## begin Document
I WON'T COMMENT ON ANY OF THAT!! grrr.


i will however make a comment about how i had a craft show a few weeks ago and as i priced things, i lived in fear of you sparrow(haha) thinking that if i even dare to lower the prices you'd kick my ass. umm well i lowered a liiiittle bit. A little. The silver pieces i left as is. I wanted to have a variety of prices so that it would balance out and GUESS WHAT!! the highest prices sold faster. I was quite shocked. They preferred to go for the more detailed/highest priced items.

REALLy appreciate your posts :)

martinisfor2 said...

Another great post Penny! I read this yesterday and came back to comment. You and Dawn have been very eye-opening for me. I really appreciate the time you take to educate us. I agree with Marina about the time it takes to photograph and list also. There's so much that goes into our work besides making the pieces.

Speaking of eye-opening... the prices that go along with the mass-produced jewelry in your photos. It's sickening. Your gorgeous pair at the end show the time, labor and unique components put into their making. Not to mention the photos and composing the listing. At least with our creations you won't see yourself coming or going. That's what I look at whether I'm buying for myself or creating to sell.

In conclusion, I must add that Edit Express rocks! Thank you for sharing it with us!

fanciful devices said...

can i just add that i actually came back just to read the comments?
numinosity i feel you so much about identifying too much w/yr customers. but RAISE YOUR PRICES. just do. also lela this is such an art-wide issue across all fields. i love when ppl talk about their similar experiences in very different areas, like shipwreckdandy's wisdom bomb about the massage/holistic world.
and good on ya jorji! next time, price higher!

Anonymous said...

Storing all these insightful articles of yours in my bookmarks and to give myself the time to work through and digest thoroughly. These big companies are all about the brand first and selling the emotion of owning their pieces, rather than any real artist design and intent.
We've all got to hold on to our design souls and find a way to get found.

Ohinemurri said...

Edit express here I come!

Unknown said...

I'm a sucker for coming back every couple of days to see how the comments are going...

When it comes to applying the same standards of pricing to other work I've realised that when it comes to my costuming work I price much more realistically and absolutely hate seeing others who drastically underprice in order to sell their work. One of my most popular headdresses is one I blogged about 2 years ago. It's a be-atch and now when I get enquiries about it I tell 'em how much I want. Eight of ten will never get back to me, but the two who pay get something that they love to wear and I that I enjoyed making because I didn't have my face screwed up the whole time as I was burning my fingers thinking, "If only I'd charged what I should have for this!"
## end Document
__What is needed__:
Could you transcribe the part of the blog comments on pricing handmade work that begins at the words "Speaking of eye-opening..." and stops after "read the comments?"?
## begin Data lines
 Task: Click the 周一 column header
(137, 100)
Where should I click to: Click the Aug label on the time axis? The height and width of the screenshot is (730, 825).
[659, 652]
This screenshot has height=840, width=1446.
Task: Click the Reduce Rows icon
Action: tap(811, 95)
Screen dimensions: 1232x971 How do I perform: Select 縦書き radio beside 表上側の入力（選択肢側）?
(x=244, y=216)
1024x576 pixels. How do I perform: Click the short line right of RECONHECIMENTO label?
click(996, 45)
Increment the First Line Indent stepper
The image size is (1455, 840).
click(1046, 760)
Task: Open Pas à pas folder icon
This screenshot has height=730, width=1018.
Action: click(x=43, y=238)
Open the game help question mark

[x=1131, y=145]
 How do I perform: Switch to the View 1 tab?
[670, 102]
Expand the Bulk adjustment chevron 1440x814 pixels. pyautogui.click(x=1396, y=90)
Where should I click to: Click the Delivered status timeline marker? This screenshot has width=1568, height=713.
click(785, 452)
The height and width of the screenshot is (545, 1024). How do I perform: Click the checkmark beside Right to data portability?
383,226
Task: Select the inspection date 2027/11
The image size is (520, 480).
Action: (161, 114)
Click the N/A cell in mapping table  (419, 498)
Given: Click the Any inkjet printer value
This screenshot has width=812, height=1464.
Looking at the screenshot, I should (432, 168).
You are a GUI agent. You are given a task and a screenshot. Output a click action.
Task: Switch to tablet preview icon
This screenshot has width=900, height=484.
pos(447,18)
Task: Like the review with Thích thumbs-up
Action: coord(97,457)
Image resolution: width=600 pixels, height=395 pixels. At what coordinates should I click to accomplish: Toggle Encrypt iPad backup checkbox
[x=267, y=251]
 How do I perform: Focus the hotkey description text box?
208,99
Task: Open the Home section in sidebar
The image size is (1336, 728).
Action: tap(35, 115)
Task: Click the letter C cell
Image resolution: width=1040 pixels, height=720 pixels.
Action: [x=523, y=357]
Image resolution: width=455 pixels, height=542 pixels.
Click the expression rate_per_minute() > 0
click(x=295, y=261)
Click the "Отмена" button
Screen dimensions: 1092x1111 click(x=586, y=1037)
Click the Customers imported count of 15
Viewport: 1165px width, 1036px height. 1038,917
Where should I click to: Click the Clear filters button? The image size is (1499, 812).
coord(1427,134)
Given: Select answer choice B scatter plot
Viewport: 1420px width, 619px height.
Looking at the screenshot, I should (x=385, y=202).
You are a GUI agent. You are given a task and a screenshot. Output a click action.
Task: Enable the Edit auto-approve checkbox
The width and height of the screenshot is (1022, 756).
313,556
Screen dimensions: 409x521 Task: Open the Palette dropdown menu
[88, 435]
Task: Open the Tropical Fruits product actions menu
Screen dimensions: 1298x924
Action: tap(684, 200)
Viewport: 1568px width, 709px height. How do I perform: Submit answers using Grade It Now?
## end Data lines
__Correct response__:
Speaking of eye-opening... the prices that go along with the mass-produced jewelry in your photos. It's sickening. Your gorgeous pair at the end show the time, labor and unique components put into their making. Not to mention the photos and composing the listing. At least with our creations you won't see yourself coming or going. That's what I look at whether I'm buying for myself or creating to sell.

In conclusion, I must add that Edit Express rocks! Thank you for sharing it with us!

fanciful devices said...

can i just add that i actually came back just to read the comments?